» Exercise passage
+--

It is a familiar scenario experienced around the world: an outbreak of gastrointestinal illness suddenly emerges in a community, and no one knows where it came from or how to stop it. At the start of the outbreak, only a few people are affected, most often the very old and the very young. As the outbreak worsens, more and more people fall ill, and people who were weak or unwell may develop life-threatening complications.
Such outbreaks sometimes originate from a source that most people in the United States and other developed countries trust unquestioningly: drinking water. However, there is much we do not know about the causes and likelihood of waterborne illness, and we can and should do more to assess the risks, according to a new report, Clean Water: What is Acceptable Microbial Risk", released by the American Academy of Microbiology.
“In the developing world, where diarrheal illnesses claim roughly 2 million lives each year, access to clean water is a serious public health challenge,” says Mark LeChevallier of American Water Works Service Company in Vorhees, New Jersey, one of the authors of the report. “Fortunately, the United States and other developed countries have managed to rein in the biggest waterborne disease problems, but water quality is still a very real concern. Sporadic illnesses and outbreaks still occur, and they can have a serious impact on public health and commerce.”

+--

» Data listing
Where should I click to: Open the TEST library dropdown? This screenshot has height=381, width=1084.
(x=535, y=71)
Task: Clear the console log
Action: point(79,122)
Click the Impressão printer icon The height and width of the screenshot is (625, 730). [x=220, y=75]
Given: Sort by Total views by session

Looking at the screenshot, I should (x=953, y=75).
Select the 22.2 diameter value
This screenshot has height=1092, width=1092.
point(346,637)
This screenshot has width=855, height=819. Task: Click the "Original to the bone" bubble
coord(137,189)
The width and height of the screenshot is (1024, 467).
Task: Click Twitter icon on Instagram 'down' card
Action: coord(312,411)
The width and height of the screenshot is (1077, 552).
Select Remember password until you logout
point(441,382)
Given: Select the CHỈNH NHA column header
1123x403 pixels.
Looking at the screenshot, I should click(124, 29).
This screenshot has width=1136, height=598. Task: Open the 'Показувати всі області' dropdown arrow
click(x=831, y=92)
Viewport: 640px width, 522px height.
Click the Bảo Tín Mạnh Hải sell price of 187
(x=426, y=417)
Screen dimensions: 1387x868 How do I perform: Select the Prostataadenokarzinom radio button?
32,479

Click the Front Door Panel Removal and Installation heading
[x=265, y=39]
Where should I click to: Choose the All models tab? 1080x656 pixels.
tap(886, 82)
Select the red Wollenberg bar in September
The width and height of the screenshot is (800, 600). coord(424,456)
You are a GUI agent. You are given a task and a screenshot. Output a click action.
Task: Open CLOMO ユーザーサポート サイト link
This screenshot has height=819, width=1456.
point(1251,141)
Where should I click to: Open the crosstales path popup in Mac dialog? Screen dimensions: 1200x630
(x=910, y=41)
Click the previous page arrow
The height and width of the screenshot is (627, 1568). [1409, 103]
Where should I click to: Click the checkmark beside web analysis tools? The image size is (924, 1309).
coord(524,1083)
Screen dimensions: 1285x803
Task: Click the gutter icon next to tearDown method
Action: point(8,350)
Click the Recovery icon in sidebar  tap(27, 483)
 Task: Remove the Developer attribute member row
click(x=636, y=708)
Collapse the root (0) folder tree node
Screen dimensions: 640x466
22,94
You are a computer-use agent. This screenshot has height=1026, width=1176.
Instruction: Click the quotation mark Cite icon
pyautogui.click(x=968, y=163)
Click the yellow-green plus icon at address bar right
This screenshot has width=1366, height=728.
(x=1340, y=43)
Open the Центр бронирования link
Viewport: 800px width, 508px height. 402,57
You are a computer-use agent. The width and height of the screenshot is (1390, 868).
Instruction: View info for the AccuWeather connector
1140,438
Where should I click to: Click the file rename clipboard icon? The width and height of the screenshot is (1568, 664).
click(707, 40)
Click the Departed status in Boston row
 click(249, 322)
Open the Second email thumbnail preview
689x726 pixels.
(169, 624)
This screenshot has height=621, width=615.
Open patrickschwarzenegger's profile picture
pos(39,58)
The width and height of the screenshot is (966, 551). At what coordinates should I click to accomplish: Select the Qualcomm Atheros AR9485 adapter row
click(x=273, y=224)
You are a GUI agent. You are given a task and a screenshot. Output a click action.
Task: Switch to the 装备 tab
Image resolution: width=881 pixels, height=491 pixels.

+--

» Task directions
Reproduce the stretch of the drinking-water passage from "It is a familiar" through "develop life-threatening complications.", changing "community" to "town".

» Response box
It is a familiar scenario experienced around the world: an outbreak of gastrointestinal illness suddenly emerges in a town, and no one knows where it came from or how to stop it. At the start of the outbreak, only a few people are affected, most often the very old and the very young. As the outbreak worsens, more and more people fall ill, and people who were weak or unwell may develop life-threatening complications.